The conflicting outcomes noted between the results described here and the studies previously reported in the literature highlight the importance of evaluating drug–drug interactions under well-controlled conditions. Both studies were conducted in MM patients taking multiple co-medications, and with multiple comorbidities [15, 16]. In addition, as lenalidomide elimination is highly dependent upon renal function and temsirolimus elimination is highly dependent upon hepatic metabolism, the contribution of imbalanced renal or hepatic function between treatment groups to pharmacokinetic variability should not be overlooked. Finally, the reported phase I study in MM patients did not collect lenalidomide or temsirolimus data under monotherapy and thus lacked a control group for comparison with the combination therapy [15]. In contrast, our studies were conducted in healthy subjects with a crossover design, which not only controls for co-medications and organ function but also allows each subject to serve as their own control, thereby reducing the impact of the inter-individual variability.

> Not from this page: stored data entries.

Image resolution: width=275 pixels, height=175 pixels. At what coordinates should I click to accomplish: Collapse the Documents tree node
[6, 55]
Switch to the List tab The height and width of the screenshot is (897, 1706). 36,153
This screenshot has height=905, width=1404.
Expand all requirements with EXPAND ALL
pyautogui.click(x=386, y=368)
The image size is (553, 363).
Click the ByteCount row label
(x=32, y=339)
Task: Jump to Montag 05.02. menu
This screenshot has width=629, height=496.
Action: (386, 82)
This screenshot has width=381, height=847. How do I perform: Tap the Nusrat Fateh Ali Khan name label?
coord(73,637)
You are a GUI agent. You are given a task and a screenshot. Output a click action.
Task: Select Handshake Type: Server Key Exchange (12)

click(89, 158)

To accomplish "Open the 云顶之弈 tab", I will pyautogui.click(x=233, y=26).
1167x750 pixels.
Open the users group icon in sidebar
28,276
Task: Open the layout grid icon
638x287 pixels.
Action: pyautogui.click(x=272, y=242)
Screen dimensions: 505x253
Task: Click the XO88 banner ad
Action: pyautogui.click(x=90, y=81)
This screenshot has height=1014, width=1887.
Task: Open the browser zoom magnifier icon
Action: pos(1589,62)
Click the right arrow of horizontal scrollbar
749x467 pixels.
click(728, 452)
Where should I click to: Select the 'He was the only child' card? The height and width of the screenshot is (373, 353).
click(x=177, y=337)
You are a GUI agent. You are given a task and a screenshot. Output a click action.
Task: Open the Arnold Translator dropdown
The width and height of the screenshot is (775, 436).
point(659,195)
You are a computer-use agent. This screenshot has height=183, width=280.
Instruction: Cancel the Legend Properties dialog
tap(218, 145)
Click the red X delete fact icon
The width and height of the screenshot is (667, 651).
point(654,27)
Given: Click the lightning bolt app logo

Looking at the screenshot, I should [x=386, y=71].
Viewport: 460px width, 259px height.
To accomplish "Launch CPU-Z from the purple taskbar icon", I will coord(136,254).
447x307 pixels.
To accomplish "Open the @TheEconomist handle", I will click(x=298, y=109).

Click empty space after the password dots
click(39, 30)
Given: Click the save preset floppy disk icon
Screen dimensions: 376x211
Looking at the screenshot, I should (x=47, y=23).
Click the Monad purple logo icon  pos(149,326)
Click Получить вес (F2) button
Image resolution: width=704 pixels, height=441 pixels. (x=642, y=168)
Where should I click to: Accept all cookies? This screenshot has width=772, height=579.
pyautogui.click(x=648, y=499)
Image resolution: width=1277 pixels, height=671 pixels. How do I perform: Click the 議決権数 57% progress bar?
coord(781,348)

It is possible that changes induced by MM in the proximal tubules of the kidneys (i.e., toxic effect of monoclonal light chain deposition) could alter the role of P-gp in lenalidomide clearance, thereby leading to clinically significant drug interactions that are not seen in healthy volunteers. However, we have not found any obvious difference in lenalidomide clearance between MM patients and other study populations, arguing against this possibility [9, 22].

In conclusion, co-administration with substrates or inhibitors of P-gp had no clinically relevant effect on the pharmacokinetics of lenalidomide. Similarly, coadministration with lenalidomide had no clinically relevant effect on the pharmacokinetics of temsirolimus. Although there was a minor increase in digoxin C max when co-administered with lenalidomide, no other changes in digoxin pharmacokinetics were observed upon the co-administration. Based on these results, lenalidomide can be co-administered with a P-gp inhibitor or substrate with little or no interaction expected.